The UK has introduced what is said to be one of the toughest bans on ivory sales in the world. Environment secretary, Michael Gove, said the sale of ivory of any age, with a few exceptions, will be banned in an attempt to minimise elephant poaching.
A consultation showed that more than 60,000 people supported the introduction of a complete ban with campaigners stating that around 20,000 elephants are killed each year just for their tusks.
Source: Tusk Trust
Previous bans only applied to ivory produced after 1947. The new law is even tougher than the changes introduced in the October 2017 consultation.

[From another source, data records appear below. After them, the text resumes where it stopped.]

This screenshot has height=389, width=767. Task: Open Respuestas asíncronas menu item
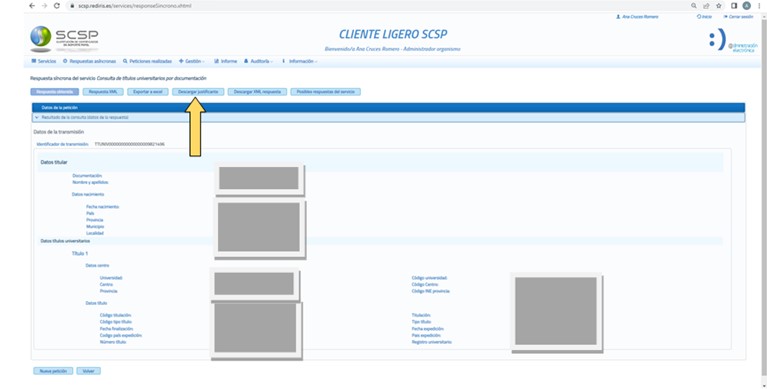[90, 61]
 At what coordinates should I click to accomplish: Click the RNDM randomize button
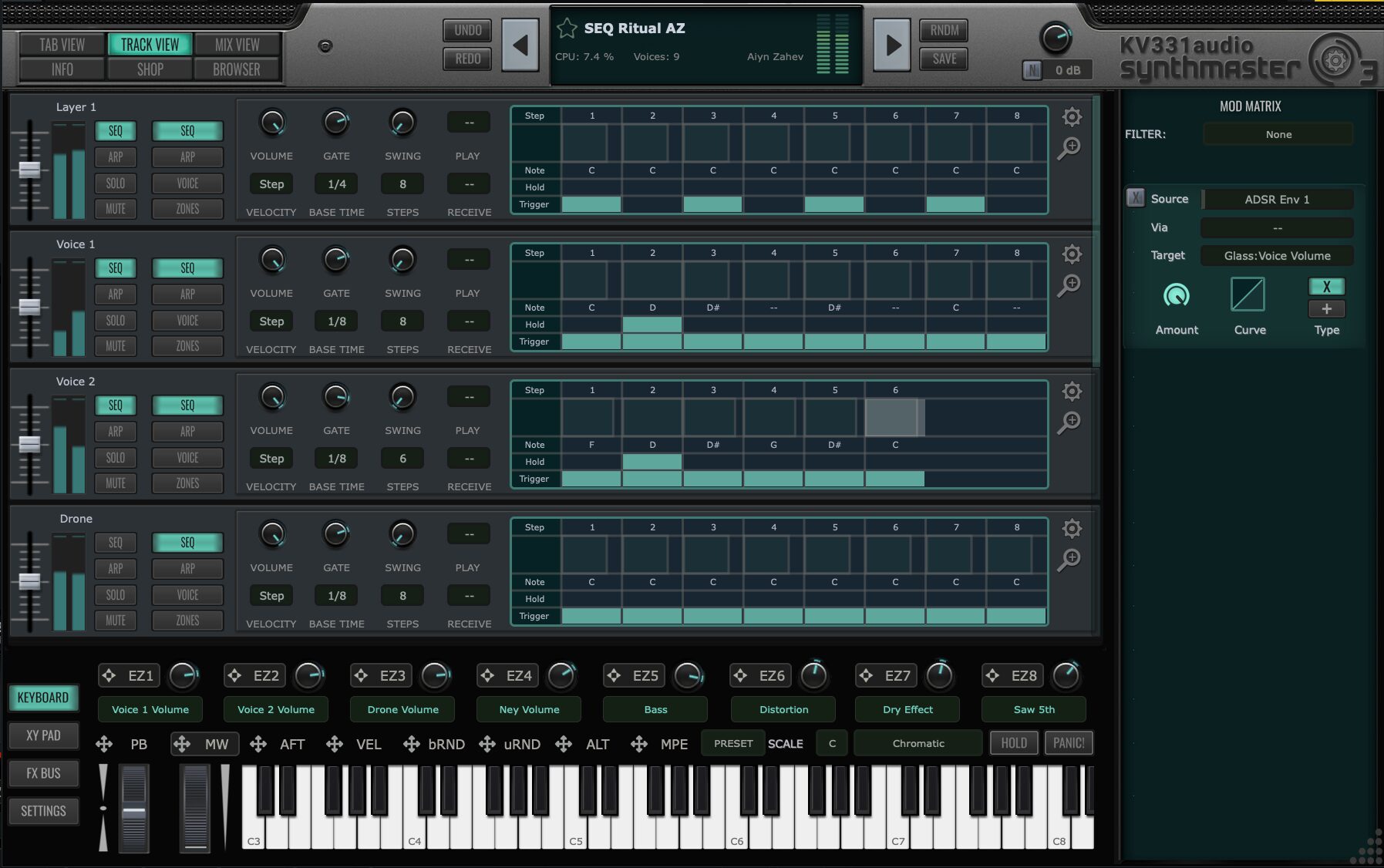tap(944, 31)
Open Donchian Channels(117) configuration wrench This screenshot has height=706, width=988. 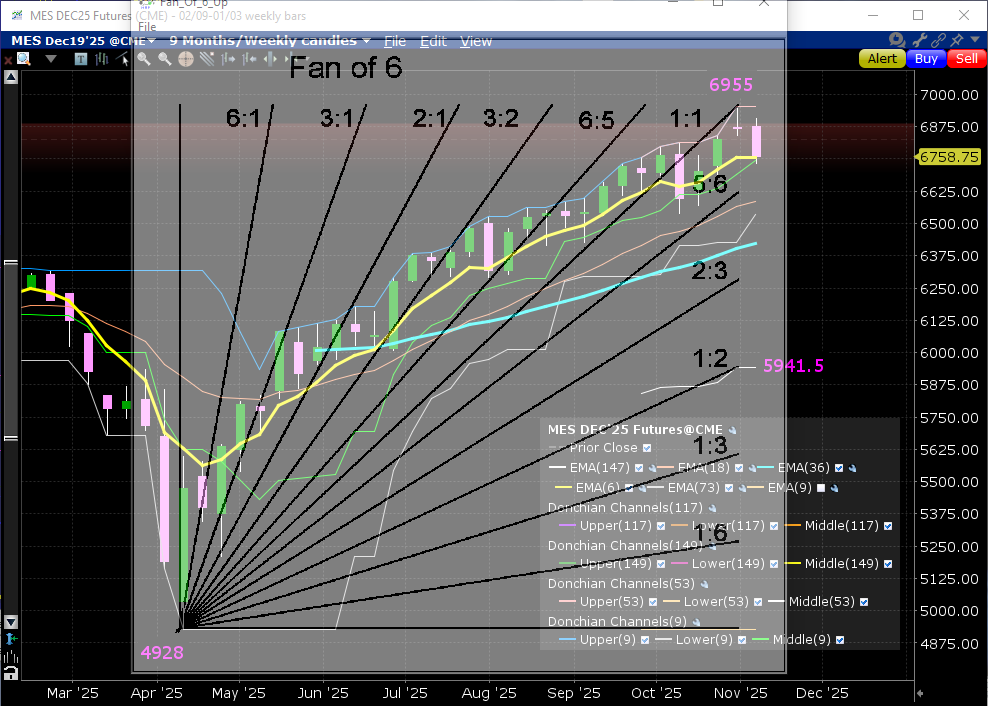[711, 507]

Mr Gove said in the BBC that the new law will "reaffirm the UK's global leadership on this critical issue, demonstrating our belief that the abhorrent ivory trade should become a thing of the past." He also added:
Ivory should never be seen as a commodity for financial gain or a status symbol.
The Department for Environment, Food and Rural Affairs (DEFRA) has said that anyone caught breaking the ban by selling ivory will face a maximum penalty of five years in jail or an unlimited fine. They also added that the measure is tougher than Chinese and US rules.
Source: Heal It With Kindness
As it stands, the US have a ban on ivory apart from items older than 100 years, as well as items with up to 50% ivory. China introduced the ban in 2015, which exempts relics, with no specific date before which these must have been made.
As mentioned, there are some exceptions to the UK ban, designed to provide "balance to ensure people are not unfairly impacted" and for "items which do not contribute to the poaching of elephants," the department said.
These will include:
- Items comprised of less than 10% ivory (by volume) and made before 1947.
- Musical instruments made before 1975 and comprised of less than 20% ivory.
- Rare or important items, at least 100 years old, will be assessed by specialist institutions before exemption permits are issued.
- There will be specific exemptions for portrait miniatures painted on thin ivory bases and for commercial activity between accredited museums.
Source: The Guardian
Charlie Mayhew, chief executive of the Tusk Trust which funds conservation and environmental education across Africa, welcomed the announcement.
"The ban will ensure there is no value for modern day ivory and the tusks of recently poached elephants cannot enter the UK market," he said.